++++ SUPPLIED ENTRIES ++++
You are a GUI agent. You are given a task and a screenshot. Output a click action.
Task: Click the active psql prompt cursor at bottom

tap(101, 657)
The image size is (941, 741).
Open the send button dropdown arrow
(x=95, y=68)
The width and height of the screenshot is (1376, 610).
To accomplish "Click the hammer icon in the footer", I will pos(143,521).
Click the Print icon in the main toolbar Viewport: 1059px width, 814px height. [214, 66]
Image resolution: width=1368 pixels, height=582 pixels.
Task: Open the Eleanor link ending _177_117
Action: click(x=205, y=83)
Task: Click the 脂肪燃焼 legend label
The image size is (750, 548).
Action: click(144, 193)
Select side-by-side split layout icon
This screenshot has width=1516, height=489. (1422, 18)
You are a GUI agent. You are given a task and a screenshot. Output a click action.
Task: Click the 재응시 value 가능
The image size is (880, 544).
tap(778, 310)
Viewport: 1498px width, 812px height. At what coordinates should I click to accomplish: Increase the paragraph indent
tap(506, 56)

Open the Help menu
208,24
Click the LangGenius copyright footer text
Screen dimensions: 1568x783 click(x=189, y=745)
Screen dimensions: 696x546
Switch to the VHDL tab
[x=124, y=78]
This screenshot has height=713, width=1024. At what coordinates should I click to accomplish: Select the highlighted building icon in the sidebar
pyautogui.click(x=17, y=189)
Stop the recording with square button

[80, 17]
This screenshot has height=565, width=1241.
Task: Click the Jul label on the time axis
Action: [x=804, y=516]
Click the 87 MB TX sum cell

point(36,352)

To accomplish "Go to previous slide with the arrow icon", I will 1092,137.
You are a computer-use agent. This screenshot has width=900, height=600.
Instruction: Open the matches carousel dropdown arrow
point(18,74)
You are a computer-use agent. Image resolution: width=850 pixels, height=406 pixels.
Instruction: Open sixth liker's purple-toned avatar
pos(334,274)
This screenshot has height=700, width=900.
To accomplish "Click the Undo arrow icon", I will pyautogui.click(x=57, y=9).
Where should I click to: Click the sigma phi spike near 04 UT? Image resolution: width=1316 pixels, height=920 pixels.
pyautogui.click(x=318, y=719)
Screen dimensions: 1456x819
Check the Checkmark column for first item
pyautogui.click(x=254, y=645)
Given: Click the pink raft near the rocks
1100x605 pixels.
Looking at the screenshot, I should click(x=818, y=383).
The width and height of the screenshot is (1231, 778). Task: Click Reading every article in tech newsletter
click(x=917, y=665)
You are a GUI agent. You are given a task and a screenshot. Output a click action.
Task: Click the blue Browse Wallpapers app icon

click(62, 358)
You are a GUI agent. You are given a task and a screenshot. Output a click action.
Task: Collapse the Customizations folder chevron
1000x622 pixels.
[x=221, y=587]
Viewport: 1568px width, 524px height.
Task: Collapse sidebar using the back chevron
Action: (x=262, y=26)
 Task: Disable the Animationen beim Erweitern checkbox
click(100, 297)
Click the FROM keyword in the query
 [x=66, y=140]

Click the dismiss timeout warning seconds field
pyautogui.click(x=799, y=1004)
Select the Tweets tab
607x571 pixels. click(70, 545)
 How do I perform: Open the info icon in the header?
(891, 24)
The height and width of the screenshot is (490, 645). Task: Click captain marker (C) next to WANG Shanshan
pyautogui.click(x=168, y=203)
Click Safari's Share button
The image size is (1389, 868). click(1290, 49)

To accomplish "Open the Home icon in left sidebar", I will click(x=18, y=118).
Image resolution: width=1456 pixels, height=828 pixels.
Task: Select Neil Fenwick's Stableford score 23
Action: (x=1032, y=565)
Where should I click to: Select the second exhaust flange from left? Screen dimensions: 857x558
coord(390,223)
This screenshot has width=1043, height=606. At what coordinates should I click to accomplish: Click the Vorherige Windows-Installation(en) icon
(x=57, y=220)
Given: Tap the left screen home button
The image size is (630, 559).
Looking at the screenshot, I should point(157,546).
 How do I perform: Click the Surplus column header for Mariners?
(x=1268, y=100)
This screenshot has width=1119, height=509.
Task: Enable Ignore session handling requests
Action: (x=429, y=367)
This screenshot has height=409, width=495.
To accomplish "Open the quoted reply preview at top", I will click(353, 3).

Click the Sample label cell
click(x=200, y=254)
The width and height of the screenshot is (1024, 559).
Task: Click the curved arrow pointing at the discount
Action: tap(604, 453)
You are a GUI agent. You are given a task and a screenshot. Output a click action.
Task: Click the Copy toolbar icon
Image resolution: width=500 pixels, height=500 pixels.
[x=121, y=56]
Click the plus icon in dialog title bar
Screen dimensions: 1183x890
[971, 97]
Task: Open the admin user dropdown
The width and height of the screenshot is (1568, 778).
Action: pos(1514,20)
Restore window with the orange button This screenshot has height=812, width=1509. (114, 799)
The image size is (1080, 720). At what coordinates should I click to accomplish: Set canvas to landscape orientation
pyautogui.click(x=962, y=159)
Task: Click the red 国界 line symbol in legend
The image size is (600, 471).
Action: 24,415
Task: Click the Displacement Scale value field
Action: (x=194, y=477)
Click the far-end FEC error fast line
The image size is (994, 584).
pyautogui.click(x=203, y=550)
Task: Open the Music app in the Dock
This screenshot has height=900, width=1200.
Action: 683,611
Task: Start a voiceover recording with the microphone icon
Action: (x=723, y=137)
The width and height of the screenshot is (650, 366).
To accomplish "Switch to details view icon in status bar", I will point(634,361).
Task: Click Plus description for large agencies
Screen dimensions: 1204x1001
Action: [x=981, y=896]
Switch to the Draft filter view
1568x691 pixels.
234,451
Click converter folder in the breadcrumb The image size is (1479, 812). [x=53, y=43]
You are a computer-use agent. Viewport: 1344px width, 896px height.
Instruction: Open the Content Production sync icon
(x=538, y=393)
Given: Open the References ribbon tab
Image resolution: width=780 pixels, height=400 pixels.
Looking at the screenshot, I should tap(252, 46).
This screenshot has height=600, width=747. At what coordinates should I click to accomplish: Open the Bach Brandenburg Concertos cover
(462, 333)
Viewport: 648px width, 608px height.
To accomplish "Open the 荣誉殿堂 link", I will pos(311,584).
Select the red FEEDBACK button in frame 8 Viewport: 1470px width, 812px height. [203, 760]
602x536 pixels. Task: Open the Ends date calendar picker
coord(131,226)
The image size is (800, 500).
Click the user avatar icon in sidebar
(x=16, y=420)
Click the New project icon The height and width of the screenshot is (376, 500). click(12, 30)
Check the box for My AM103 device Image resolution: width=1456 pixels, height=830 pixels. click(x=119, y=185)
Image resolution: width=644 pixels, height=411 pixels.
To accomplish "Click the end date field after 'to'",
++++
YOUR GOAL:
Please give every line of the material above as a JSON list of strings, one string per line, leaving out blank lines.

EXPECTED ANSWER:
[
  "You are a GUI agent. You are given a task and a screenshot. Output a click action.",
  "Task: Click the active psql prompt cursor at bottom",
  "tap(101, 657)",
  "The image size is (941, 741).",
  "Open the send button dropdown arrow",
  "(x=95, y=68)",
  "The width and height of the screenshot is (1376, 610).",
  "To accomplish \"Click the hammer icon in the footer\", I will pos(143,521).",
  "Click the Print icon in the main toolbar Viewport: 1059px width, 814px height. [214, 66]",
  "Image resolution: width=1368 pixels, height=582 pixels.",
  "Task: Open the Eleanor link ending _177_117",
  "Action: click(x=205, y=83)",
  "Task: Click the 脂肪燃焼 legend label",
  "The image size is (750, 548).",
  "Action: click(144, 193)",
  "Select side-by-side split layout icon",
  "This screenshot has width=1516, height=489. (1422, 18)",
  "You are a GUI agent. You are given a task and a screenshot. Output a click action.",
  "Task: Click the 재응시 value 가능",
  "The image size is (880, 544).",
  "tap(778, 310)",
  "Viewport: 1498px width, 812px height. At what coordinates should I click to accomplish: Increase the paragraph indent",
  "tap(506, 56)",
  "Open the Help menu",
  "208,24",
  "Click the LangGenius copyright footer text",
  "Screen dimensions: 1568x783 click(x=189, y=745)",
  "Screen dimensions: 696x546",
  "Switch to the VHDL tab",
  "[x=124, y=78]",
  "This screenshot has height=713, width=1024. At what coordinates should I click to accomplish: Select the highlighted building icon in the sidebar",
  "pyautogui.click(x=17, y=189)",
  "Stop the recording with square button",
  "[80, 17]",
  "This screenshot has height=565, width=1241.",
  "Task: Click the Jul label on the time axis",
  "Action: [x=804, y=516]",
  "Click the 87 MB TX sum cell",
  "point(36,352)",
  "To accomplish \"Go to previous slide with the arrow icon\", I will 1092,137.",
  "You are a computer-use agent. This screenshot has width=900, height=600.",
  "Instruction: Open the matches carousel dropdown arrow",
  "point(18,74)",
  "You are a computer-use agent. Image resolution: width=850 pixels, height=406 pixels.",
  "Instruction: Open sixth liker's purple-toned avatar",
  "pos(334,274)",
  "This screenshot has height=700, width=900.",
  "To accomplish \"Click the Undo arrow icon\", I will pyautogui.click(x=57, y=9).",
  "Where should I click to: Click the sigma phi spike near 04 UT? Image resolution: width=1316 pixels, height=920 pixels.",
  "pyautogui.click(x=318, y=719)",
  "Screen dimensions: 1456x819",
  "Check the Checkmark column for first item",
  "pyautogui.click(x=254, y=645)",
  "Given: Click the pink raft near the rocks",
  "1100x605 pixels.",
  "Looking at the screenshot, I should click(x=818, y=383).",
  "The width and height of the screenshot is (1231, 778). Task: Click Reading every article in tech newsletter",
  "click(x=917, y=665)",
  "You are a GUI agent. You are given a task and a screenshot. Output a click action.",
  "Task: Click the blue Browse Wallpapers app icon",
  "click(62, 358)",
  "You are a GUI agent. You are given a task and a screenshot. Output a click action.",
  "Task: Collapse the Customizations folder chevron",
  "1000x622 pixels.",
  "[x=221, y=587]",
  "Viewport: 1568px width, 524px height.",
  "Task: Collapse sidebar using the back chevron",
  "Action: (x=262, y=26)",
  " Task: Disable the Animationen beim Erweitern checkbox",
  "click(100, 297)",
  "Click the FROM keyword in the query",
  " [x=66, y=140]",
  "Click the dismiss timeout warning seconds field",
  "pyautogui.click(x=799, y=1004)",
  "Select the Tweets tab",
  "607x571 pixels. click(70, 545)",
  " How do I perform: Open the info icon in the header?",
  "(891, 24)",
  "The height and width of the screenshot is (490, 645). Task: Click captain marker (C) next to WANG Shanshan",
  "pyautogui.click(x=168, y=203)",
  "Click Safari's Share button",
  "The image size is (1389, 868). click(1290, 49)",
  "To accomplish \"Open the Home icon in left sidebar\", I will click(x=18, y=118).",
  "Image resolution: width=1456 pixels, height=828 pixels.",
  "Task: Select Neil Fenwick's Stableford score 23",
  "Action: (x=1032, y=565)",
  "Where should I click to: Select the second exhaust flange from left? Screen dimensions: 857x558",
  "coord(390,223)",
  "This screenshot has width=1043, height=606. At what coordinates should I click to accomplish: Click the Vorherige Windows-Installation(en) icon",
  "(x=57, y=220)",
  "Given: Tap the left screen home button",
  "The image size is (630, 559).",
  "Looking at the screenshot, I should point(157,546).",
  " How do I perform: Click the Surplus column header for Mariners?",
  "(x=1268, y=100)",
  "This screenshot has width=1119, height=509.",
  "Task: Enable Ignore session handling requests",
  "Action: (x=429, y=367)",
  "This screenshot has height=409, width=495.",
  "To accomplish \"Open the quoted reply preview at top\", I will click(353, 3).",
  "Click the Sample label cell",
  "click(x=200, y=254)",
  "The width and height of the screenshot is (1024, 559).",
  "Task: Click the curved arrow pointing at the discount",
  "Action: tap(604, 453)",
  "You are a GUI agent. You are given a task and a screenshot. Output a click action.",
  "Task: Click the Copy toolbar icon",
  "Image resolution: width=500 pixels, height=500 pixels.",
  "[x=121, y=56]",
  "Click the plus icon in dialog title bar",
  "Screen dimensions: 1183x890",
  "[971, 97]",
  "Task: Open the admin user dropdown",
  "The width and height of the screenshot is (1568, 778).",
  "Action: pos(1514,20)",
  "Restore window with the orange button This screenshot has height=812, width=1509. (114, 799)",
  "The image size is (1080, 720). At what coordinates should I click to accomplish: Set canvas to landscape orientation",
  "pyautogui.click(x=962, y=159)",
  "Task: Click the red 国界 line symbol in legend",
  "The image size is (600, 471).",
  "Action: 24,415",
  "Task: Click the Displacement Scale value field",
  "Action: (x=194, y=477)",
  "Click the far-end FEC error fast line",
  "The image size is (994, 584).",
  "pyautogui.click(x=203, y=550)",
  "Task: Open the Music app in the Dock",
  "This screenshot has height=900, width=1200.",
  "Action: 683,611",
  "Task: Start a voiceover recording with the microphone icon",
  "Action: (x=723, y=137)",
  "The width and height of the screenshot is (650, 366).",
  "To accomplish \"Switch to details view icon in status bar\", I will point(634,361).",
  "Task: Click Plus description for large agencies",
  "Screen dimensions: 1204x1001",
  "Action: [x=981, y=896]",
  "Switch to the Draft filter view",
  "1568x691 pixels.",
  "234,451",
  "Click converter folder in the breadcrumb The image size is (1479, 812). [x=53, y=43]",
  "You are a computer-use agent. Viewport: 1344px width, 896px height.",
  "Instruction: Open the Content Production sync icon",
  "(x=538, y=393)",
  "Given: Open the References ribbon tab",
  "Image resolution: width=780 pixels, height=400 pixels.",
  "Looking at the screenshot, I should tap(252, 46).",
  "This screenshot has height=600, width=747. At what coordinates should I click to accomplish: Open the Bach Brandenburg Concertos cover",
  "(462, 333)",
  "Viewport: 648px width, 608px height.",
  "To accomplish \"Open the 荣誉殿堂 link\", I will pos(311,584).",
  "Select the red FEEDBACK button in frame 8 Viewport: 1470px width, 812px height. [203, 760]",
  "602x536 pixels. Task: Open the Ends date calendar picker",
  "coord(131,226)",
  "The image size is (800, 500).",
  "Click the user avatar icon in sidebar",
  "(x=16, y=420)",
  "Click the New project icon The height and width of the screenshot is (376, 500). click(12, 30)",
  "Check the box for My AM103 device Image resolution: width=1456 pixels, height=830 pixels. click(x=119, y=185)",
  "Image resolution: width=644 pixels, height=411 pixels.",
  "To accomplish \"Click the end date field after 'to'\","
]